Dr. Donnell Walton honored with the 2021 ECE Willie Hobbs Moore Distinguished Lectureship

Walton spoke about his career path and his current role as the director of the Corning Technology Center Silicon Valley.
Mingyan Liu, Donnell Walton holding his award, and Herbert Winful
Mingyan Liu (Peter and Evelyn Fuss Chair of ECE), Dr. Donnell Walton, and Prof. Herbert Winful at Walton’s talk delivered on November 4th, 2021, at the University of Michigan.

In recognition of his distinguished career, Dr. Donnell Walton (PhD Applied Physics) has been awarded the 2021 ECE Willie Hobbs Moore Distinguished Lectureship. Walton is the director of the Corning Technology Center Silicon Valley. In this role, he leads research and business development efforts to match Corning’s existing and emerging capabilities and opportunities in the western United States, in particular, the Silicon Valley region of California.

Walton returned to campus on November 4th, 2021, where he delivered, “An electrical engineer’s guide to research and development at Corning Incorporated.” In his talk, Walton covered the history of electrical engineering related research at Corning Incorporated. He also provided an overview of their current work in wireless networks for autonomous vehicles, adaptive optics and electronics for active optical couplers, and novel materials for high-frequency printed circuit boards.

“Corning’s innovations improve your life in ways you may not always see, but you experience every day,” Walton said. “Our innovations help information travel faster, make your technology smarter, make your devices sleeker, and [. . .] make tomorrow’s breakthroughs possible.”

Walton also advised current students to “cherish your time here,” and “don’t take the resources and connections here for granted.”
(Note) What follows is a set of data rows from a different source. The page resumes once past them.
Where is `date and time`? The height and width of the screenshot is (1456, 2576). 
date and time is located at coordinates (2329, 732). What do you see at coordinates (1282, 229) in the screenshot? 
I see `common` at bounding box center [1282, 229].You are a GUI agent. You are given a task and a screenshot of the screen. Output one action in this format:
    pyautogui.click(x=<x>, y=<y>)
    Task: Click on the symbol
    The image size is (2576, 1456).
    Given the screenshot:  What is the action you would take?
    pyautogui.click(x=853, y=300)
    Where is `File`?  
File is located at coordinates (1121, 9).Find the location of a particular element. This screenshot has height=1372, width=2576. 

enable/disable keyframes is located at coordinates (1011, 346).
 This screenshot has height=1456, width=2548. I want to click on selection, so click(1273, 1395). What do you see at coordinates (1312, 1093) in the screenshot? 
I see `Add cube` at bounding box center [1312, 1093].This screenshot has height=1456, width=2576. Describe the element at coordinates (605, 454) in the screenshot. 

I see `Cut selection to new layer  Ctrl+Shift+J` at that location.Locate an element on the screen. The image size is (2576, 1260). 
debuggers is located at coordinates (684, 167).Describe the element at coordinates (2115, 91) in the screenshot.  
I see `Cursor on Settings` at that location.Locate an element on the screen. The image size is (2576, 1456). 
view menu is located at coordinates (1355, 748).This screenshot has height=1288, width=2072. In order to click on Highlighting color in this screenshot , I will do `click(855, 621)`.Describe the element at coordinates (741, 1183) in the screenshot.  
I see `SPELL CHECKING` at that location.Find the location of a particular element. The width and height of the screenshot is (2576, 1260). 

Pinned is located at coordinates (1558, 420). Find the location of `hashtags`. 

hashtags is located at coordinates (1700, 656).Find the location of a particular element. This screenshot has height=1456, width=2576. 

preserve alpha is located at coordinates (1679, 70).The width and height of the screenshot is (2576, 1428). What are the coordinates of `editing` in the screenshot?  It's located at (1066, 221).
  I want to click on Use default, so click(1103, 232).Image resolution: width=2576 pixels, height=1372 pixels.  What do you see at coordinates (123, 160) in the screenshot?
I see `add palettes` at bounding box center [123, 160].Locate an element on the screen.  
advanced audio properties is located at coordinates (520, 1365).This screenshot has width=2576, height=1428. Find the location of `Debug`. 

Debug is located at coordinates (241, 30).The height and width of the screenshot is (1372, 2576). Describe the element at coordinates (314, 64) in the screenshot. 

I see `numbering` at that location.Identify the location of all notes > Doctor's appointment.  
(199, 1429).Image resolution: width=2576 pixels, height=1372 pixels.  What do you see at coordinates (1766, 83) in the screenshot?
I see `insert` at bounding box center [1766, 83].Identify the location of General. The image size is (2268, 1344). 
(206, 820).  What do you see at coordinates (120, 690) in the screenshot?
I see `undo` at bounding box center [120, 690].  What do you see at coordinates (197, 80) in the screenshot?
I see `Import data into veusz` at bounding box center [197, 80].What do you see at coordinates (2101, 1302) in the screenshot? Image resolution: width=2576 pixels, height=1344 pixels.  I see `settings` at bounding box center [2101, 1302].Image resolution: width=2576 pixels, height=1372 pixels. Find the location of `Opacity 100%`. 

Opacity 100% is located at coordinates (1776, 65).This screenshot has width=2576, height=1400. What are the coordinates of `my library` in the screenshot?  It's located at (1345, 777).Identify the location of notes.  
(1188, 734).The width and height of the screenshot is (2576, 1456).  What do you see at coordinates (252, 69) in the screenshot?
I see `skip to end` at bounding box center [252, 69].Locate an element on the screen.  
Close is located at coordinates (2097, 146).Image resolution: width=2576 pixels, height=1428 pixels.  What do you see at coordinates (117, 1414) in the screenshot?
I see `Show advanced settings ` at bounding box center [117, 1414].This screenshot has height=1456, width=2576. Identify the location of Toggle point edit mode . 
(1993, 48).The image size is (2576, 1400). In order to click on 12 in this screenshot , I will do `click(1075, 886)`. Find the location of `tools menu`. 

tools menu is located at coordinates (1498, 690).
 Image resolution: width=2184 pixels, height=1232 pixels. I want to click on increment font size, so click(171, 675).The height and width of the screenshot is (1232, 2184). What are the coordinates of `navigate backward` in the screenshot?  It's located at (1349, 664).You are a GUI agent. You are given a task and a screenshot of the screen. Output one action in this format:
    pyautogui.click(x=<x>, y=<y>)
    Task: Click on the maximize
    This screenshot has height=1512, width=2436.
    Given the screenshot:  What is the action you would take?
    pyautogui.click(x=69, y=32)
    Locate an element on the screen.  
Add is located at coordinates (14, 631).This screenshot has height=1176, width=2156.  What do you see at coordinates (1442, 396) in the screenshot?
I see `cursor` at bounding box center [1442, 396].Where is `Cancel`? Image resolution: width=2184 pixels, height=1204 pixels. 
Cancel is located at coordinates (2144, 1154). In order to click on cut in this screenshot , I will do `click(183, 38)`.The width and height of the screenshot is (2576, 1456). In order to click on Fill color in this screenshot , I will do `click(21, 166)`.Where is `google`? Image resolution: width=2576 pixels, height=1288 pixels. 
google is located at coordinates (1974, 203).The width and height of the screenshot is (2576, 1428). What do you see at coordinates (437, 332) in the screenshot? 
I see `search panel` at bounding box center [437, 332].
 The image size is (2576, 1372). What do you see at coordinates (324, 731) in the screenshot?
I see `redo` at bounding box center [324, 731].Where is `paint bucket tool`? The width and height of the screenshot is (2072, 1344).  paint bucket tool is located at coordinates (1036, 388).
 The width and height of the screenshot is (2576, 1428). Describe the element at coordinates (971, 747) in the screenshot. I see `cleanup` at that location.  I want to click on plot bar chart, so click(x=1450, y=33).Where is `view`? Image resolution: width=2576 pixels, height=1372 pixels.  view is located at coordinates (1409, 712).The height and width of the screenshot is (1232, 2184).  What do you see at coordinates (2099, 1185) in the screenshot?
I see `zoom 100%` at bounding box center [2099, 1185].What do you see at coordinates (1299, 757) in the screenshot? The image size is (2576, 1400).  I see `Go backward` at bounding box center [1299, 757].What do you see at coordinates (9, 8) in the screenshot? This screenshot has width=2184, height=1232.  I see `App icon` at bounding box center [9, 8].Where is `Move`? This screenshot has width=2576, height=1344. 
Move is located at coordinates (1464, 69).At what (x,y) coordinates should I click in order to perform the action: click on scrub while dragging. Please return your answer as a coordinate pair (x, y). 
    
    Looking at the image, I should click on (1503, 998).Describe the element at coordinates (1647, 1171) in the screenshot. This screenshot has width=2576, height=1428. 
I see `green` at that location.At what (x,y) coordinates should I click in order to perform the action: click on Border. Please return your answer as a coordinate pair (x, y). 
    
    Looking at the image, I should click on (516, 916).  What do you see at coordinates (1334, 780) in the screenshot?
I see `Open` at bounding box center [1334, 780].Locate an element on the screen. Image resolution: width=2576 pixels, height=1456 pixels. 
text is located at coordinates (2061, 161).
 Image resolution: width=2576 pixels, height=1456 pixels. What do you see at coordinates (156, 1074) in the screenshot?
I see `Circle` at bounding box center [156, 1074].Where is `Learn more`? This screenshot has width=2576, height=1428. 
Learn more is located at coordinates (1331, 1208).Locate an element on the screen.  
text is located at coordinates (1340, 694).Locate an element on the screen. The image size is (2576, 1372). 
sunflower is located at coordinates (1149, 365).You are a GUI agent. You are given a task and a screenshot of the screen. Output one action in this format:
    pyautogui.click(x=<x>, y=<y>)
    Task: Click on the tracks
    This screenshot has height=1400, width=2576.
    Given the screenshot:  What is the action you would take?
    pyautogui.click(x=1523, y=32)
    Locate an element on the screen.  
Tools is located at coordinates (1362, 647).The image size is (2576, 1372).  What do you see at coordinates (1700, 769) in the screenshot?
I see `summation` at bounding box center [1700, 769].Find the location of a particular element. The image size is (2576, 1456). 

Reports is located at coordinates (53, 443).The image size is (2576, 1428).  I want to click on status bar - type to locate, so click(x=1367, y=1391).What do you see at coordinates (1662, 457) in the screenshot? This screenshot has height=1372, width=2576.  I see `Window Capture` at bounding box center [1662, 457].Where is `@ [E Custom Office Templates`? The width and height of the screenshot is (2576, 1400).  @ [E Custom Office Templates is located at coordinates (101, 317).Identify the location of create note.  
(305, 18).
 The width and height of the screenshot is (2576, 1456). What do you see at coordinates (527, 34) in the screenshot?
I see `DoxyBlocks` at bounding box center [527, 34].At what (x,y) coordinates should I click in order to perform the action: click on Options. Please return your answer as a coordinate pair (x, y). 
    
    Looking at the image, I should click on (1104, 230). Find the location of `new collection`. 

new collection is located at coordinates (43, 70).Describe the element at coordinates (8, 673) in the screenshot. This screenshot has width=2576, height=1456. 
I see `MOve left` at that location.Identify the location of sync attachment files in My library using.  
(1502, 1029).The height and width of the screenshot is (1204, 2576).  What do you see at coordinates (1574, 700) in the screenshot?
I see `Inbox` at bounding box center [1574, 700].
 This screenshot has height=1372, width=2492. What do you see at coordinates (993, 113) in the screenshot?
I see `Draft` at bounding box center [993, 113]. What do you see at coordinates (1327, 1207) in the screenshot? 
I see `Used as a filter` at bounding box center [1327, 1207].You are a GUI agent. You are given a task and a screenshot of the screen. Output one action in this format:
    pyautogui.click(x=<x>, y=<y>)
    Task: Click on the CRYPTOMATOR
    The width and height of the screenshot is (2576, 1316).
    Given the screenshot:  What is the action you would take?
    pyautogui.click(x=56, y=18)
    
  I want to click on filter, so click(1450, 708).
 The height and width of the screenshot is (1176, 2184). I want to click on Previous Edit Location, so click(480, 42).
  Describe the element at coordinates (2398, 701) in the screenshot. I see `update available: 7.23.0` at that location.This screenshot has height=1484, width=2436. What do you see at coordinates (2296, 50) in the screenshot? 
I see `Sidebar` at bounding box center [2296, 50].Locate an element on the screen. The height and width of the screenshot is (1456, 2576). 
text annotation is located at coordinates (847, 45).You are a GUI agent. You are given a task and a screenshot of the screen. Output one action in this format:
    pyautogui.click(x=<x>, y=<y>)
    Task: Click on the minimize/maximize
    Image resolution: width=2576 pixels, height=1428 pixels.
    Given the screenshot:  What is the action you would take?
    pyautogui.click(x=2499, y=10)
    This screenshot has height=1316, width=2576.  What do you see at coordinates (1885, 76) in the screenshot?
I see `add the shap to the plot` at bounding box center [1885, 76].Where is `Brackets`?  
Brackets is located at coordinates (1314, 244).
Watch Walton’s full ECE Dr. Willie Hobbs Moore Distinguished Alumni Lecture

Walton first joined Corning in 1999 as a senior research scientist in Science & Technology, where he performed and led research in optical fiber amplifiers and lasers. In 2004, he led Corning’s research and development efforts to a world leadership position in high-power (kW) fiber lasers. Then in 2006, he managed the Silicon on Glass (SiOG) platform expansion project, which demonstrated non-display applications of SiOG including imagers and photovoltaics.

In 2008, Walton joined the Corning Gorilla Glass team as a senior applications engineer, where he extended the Gorilla Glass value proposition to form factors larger than handheld devices. In 2010, Walton was appointed manager of worldwide applications engineering for Gorilla Glass.

Prior to joining Corning, Walton was a physics professor at Howard University in Washington, D.C., where he won the National Science Foundation’s Young Investigator (CAREER) Award.

At U-M, Walton was advised by Herbert Winful, the University Diversity and Social Transformation Professor, Joseph E. and Anne P. Rowe Professor of Electrical Engineering, and Arthur F. Thurnau Professor.

“I’ve been here on the EECS faculty for 35 years, and one of the best things that’s happened to me was Donnell Walton selecting me to be his thesis advisor,” Winful said. “I think I learned more from him that he did from me.”

Prior to U-M, Walton graduated summa cum laude with bachelor’s degrees in physics and electrical engineering from North Carolina State University. He completed the Stanford Executive Program at the Graduate School of Business in 2019. He serves on the board of the National Society of Black Physicists, the research advisory board of the IBM-HBCU Quantum Center and the corporate affiliate boards at the Universities of California in Santa Barbara and San Diego. Walton has authored or co-authored 22 U.S. patents and more than 60 technical reports.

About Dr. Willie Hobbs Moore

Willie Hobbs Moore

Dr. Willie Hobbs Moore (1934–1994) was the first Black woman at Michigan to earn a BS and MS in Electrical Engineering (‘58 and ‘61), and the first Black woman in the country to earn a PhD in physics in 1972 (which she also earned from U-M). She joined Ford Motor Company in 1977, where she was known for expanding the use of Japanese engineering and manufacturing methods. She was named one of the 100 “most promising black women in corporate America” by Ebony magazine in 1991. Learn more >

The ECE Willie Hobbs Moore Distinguished Alumni Lectureship was established in 2018. It honors ECE alumni from traditionally underrepresented backgrounds who are leaders in their field and serve as role models for the ECE community through their leadership, impact on society, service to the community, or other contributions.